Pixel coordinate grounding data
== == ==

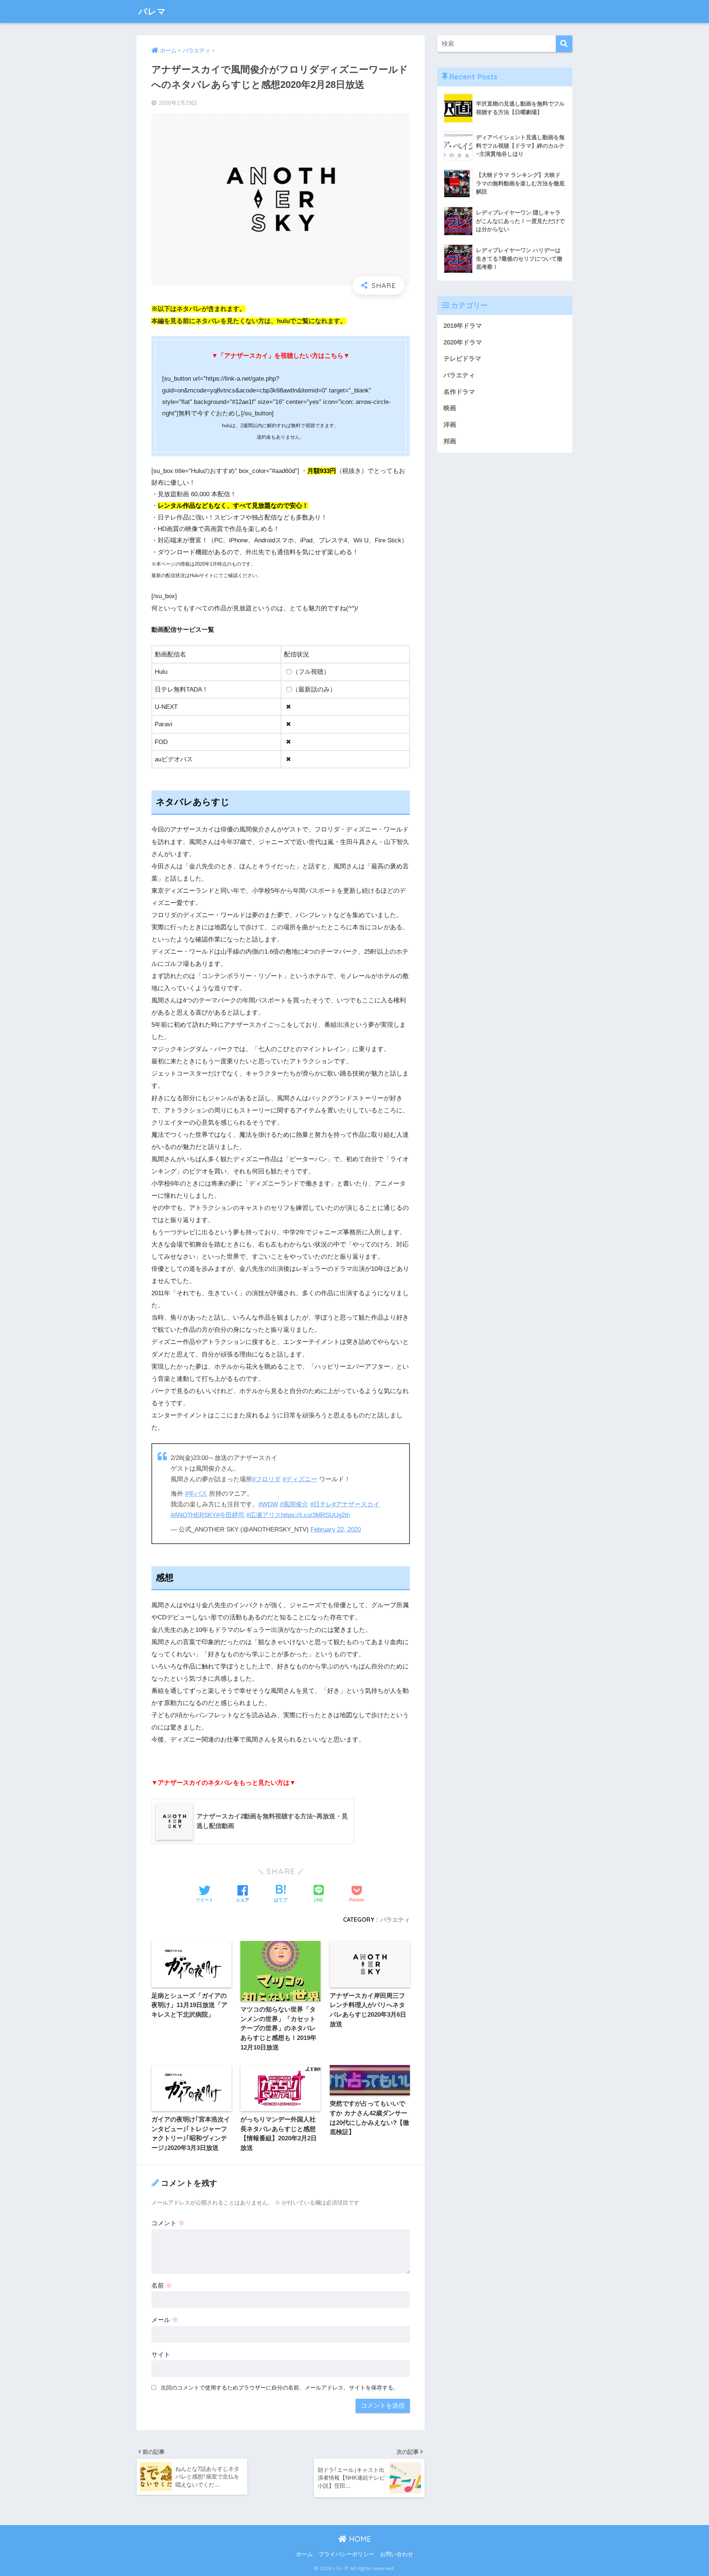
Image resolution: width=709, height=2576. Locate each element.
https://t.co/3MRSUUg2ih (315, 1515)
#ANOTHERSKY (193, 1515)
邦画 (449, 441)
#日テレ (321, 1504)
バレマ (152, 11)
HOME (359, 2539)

== == ==

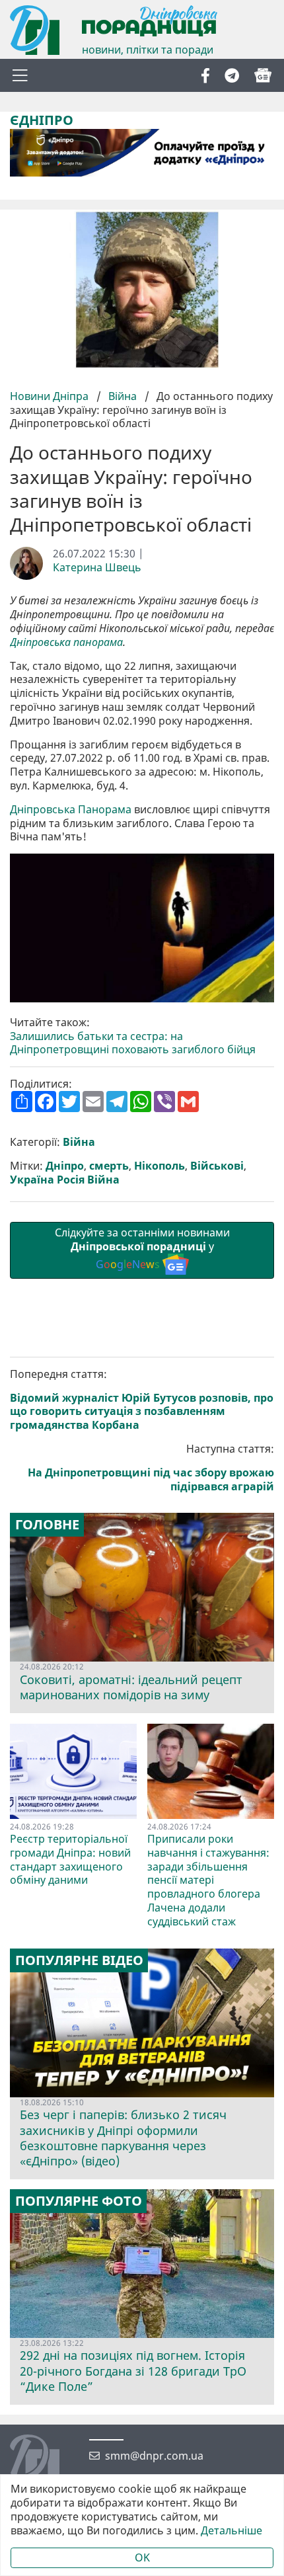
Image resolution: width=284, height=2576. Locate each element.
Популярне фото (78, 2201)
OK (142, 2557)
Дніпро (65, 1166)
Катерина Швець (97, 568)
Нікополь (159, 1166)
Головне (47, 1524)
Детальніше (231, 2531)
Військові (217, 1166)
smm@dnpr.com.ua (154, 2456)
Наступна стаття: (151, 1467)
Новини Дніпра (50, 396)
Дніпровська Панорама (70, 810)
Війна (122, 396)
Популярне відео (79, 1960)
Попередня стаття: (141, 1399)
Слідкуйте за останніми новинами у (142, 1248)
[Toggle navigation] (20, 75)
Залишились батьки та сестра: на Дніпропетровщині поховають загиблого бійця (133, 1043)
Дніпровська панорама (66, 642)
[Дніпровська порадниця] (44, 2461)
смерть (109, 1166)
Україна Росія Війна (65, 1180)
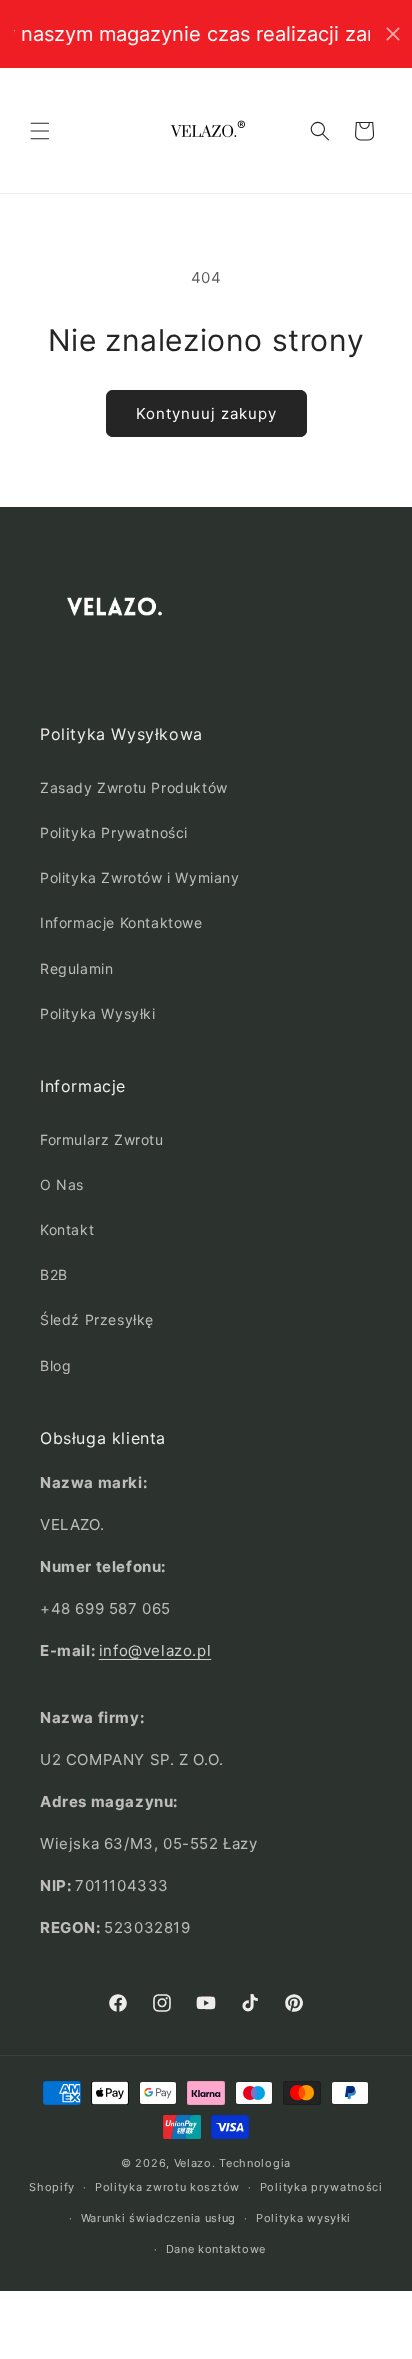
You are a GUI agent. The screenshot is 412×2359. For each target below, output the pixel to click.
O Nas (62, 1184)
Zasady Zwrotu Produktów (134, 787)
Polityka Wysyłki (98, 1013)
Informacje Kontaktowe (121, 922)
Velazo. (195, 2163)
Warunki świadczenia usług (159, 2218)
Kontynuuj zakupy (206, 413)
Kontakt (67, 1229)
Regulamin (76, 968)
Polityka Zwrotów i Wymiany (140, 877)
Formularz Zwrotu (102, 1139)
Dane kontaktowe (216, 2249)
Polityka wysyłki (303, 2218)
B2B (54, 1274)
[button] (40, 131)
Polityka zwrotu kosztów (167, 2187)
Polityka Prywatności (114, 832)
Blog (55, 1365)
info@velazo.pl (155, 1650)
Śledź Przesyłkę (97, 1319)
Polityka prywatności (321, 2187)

== == ==

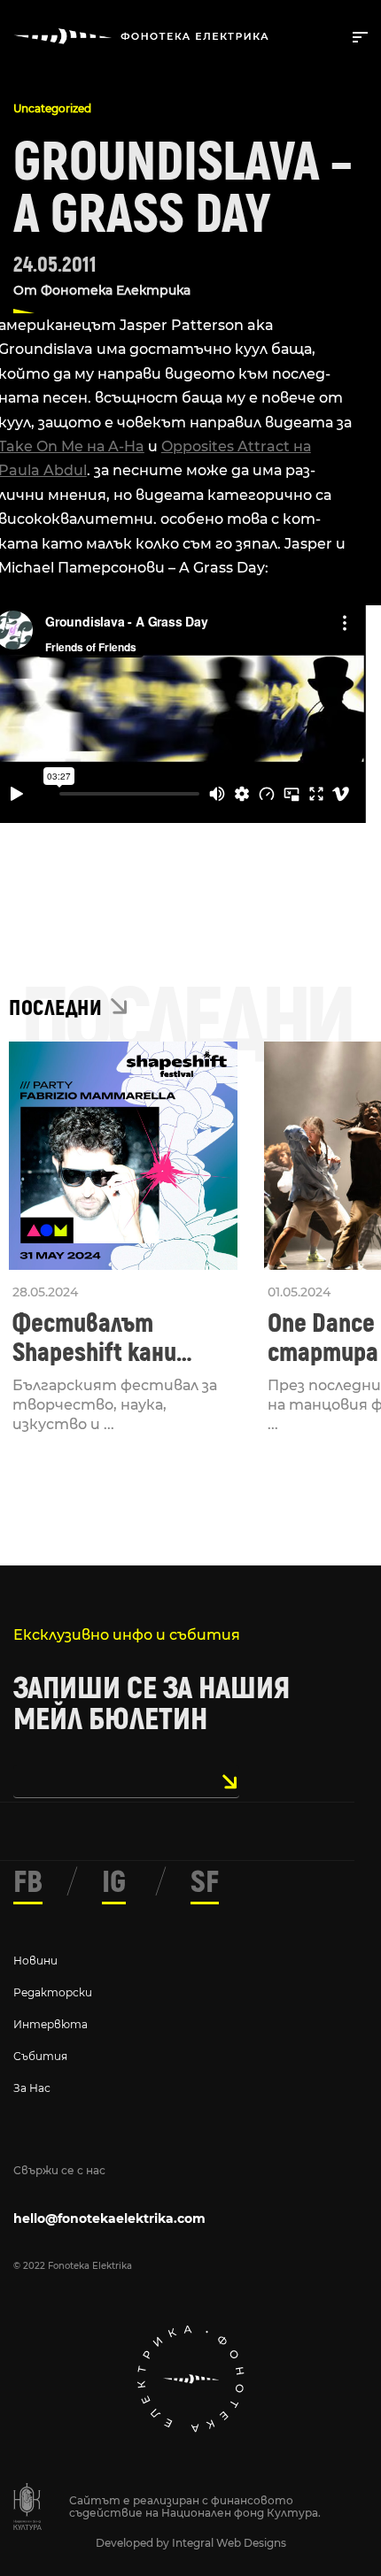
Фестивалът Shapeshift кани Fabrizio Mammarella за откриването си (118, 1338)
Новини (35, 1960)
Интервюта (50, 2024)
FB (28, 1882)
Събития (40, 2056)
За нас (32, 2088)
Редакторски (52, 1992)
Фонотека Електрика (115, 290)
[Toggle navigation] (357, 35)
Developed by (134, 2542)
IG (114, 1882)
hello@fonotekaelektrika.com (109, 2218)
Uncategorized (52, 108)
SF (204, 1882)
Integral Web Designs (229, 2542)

== == ==

## Task brief
With the pictures omitted, print the lines above exactly, beginning at the line with "Популярне фото (78, 2201)" and going on through the line with "Polityka Wysyłki (98, 1013)".

## Solution to this exercise
Популярне фото (78, 2201)
OK (142, 2557)
Дніпро (65, 1166)
Катерина Швець (97, 568)
Нікополь (159, 1166)
Головне (47, 1524)
Детальніше (231, 2531)
Військові (217, 1166)
smm@dnpr.com.ua (154, 2456)
Наступна стаття: (151, 1467)
Новини Дніпра (50, 396)
Дніпровська Панорама (70, 810)
Війна (122, 396)
Популярне відео (79, 1960)
Попередня стаття: (141, 1399)
Слідкуйте за останніми новинами у (142, 1248)
[Toggle navigation] (20, 75)
Залишились батьки та сестра: на Дніпропетровщині поховають загиблого бійця (133, 1043)
Дніпровська панорама (66, 642)
[Дніпровська порадниця] (44, 2461)
смерть (109, 1166)
Україна Росія Війна (65, 1180)
You are a GUI agent. The screenshot is 412×2359. For each target below, output the pixel to click.
O Nas (62, 1184)
Zasady Zwrotu Produktów (134, 787)
Polityka Wysyłki (98, 1013)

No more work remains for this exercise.